HMS 1&2 (80:20) from South America traded at $285-290/mt cfr Nhava Sheva, up by $5/mt while South African HMS 1&2 (80:20) was offered at $295-300/mt cfr Nhava Sheva. 

 

In the domestic scrap market, prices registered an uptick again on Tuesday gaining around Rs300/mt on an average in most regions. With demand on the path to recovery, mills have returned to the market paying slightly higher for HMS scrap than the prior week.
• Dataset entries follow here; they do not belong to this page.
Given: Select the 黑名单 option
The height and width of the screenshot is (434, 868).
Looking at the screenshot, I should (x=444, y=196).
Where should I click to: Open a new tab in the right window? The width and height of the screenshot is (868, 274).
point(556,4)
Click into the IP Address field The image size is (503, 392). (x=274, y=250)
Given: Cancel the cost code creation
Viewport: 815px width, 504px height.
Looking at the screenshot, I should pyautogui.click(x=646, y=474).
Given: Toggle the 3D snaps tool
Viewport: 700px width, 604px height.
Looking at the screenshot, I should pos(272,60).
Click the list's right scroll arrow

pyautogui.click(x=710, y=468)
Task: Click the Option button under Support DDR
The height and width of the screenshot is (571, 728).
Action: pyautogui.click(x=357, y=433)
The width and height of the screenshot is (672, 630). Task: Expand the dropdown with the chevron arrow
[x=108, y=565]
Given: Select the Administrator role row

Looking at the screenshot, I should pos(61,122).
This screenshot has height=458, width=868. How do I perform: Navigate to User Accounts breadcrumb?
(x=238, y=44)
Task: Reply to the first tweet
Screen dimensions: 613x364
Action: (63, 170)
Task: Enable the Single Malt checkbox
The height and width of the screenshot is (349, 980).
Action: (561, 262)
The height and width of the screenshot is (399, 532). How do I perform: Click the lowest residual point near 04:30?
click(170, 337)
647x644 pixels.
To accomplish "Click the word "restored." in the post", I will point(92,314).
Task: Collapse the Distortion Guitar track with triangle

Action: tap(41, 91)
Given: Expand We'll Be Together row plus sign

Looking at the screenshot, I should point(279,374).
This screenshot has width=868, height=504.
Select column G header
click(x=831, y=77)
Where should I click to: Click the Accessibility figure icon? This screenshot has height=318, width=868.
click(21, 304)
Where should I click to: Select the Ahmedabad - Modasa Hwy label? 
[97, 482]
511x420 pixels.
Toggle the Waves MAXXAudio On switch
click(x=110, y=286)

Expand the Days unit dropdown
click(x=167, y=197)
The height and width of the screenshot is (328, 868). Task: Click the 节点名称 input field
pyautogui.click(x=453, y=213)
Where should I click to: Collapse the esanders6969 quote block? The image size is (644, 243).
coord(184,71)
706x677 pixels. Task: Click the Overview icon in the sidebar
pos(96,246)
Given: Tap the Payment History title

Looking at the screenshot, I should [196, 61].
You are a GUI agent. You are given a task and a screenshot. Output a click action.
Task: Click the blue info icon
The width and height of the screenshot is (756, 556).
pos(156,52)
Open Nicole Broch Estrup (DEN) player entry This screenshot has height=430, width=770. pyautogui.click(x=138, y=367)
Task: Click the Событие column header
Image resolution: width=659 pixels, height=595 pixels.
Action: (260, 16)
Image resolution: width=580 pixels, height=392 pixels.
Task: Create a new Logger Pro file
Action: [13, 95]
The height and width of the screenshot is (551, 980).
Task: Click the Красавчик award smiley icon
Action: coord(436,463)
The secondary steel sector, however, is still struggling with weak rebar demand from the real estate and construction sectors.

 

No bulk trade for US-origin HMS 1&2 (80:20) materialized as buyers refused to bid above $295/mt cfr Kandla against offers of $300-305/mt cfr Kandla on Friday.

 

In the export market, mills targeted $450-455/mt cfr Southeast Asia for square billets. Billet offers increased on the back of the Chinese domestic billet prices strengthening post-Golden Week Holiday. Chinese domestic rebar and HRC prices also rose amid increased restocking. 

 

Subcontinent

Expectations of recovery in ferrous scrap demand in Asian markets gave subcontinental indexes a lift on Tuesday. The Davis Index for containerized shredded, Tuesday, settled at $299.67/mt cfr India subcontinent, up by $1.05/mt from Monday. The Davis Index for containerized US-origin HMS 1&2 (80:20) was at $282/mt cfr India subcontinental, up by $1.62/mt.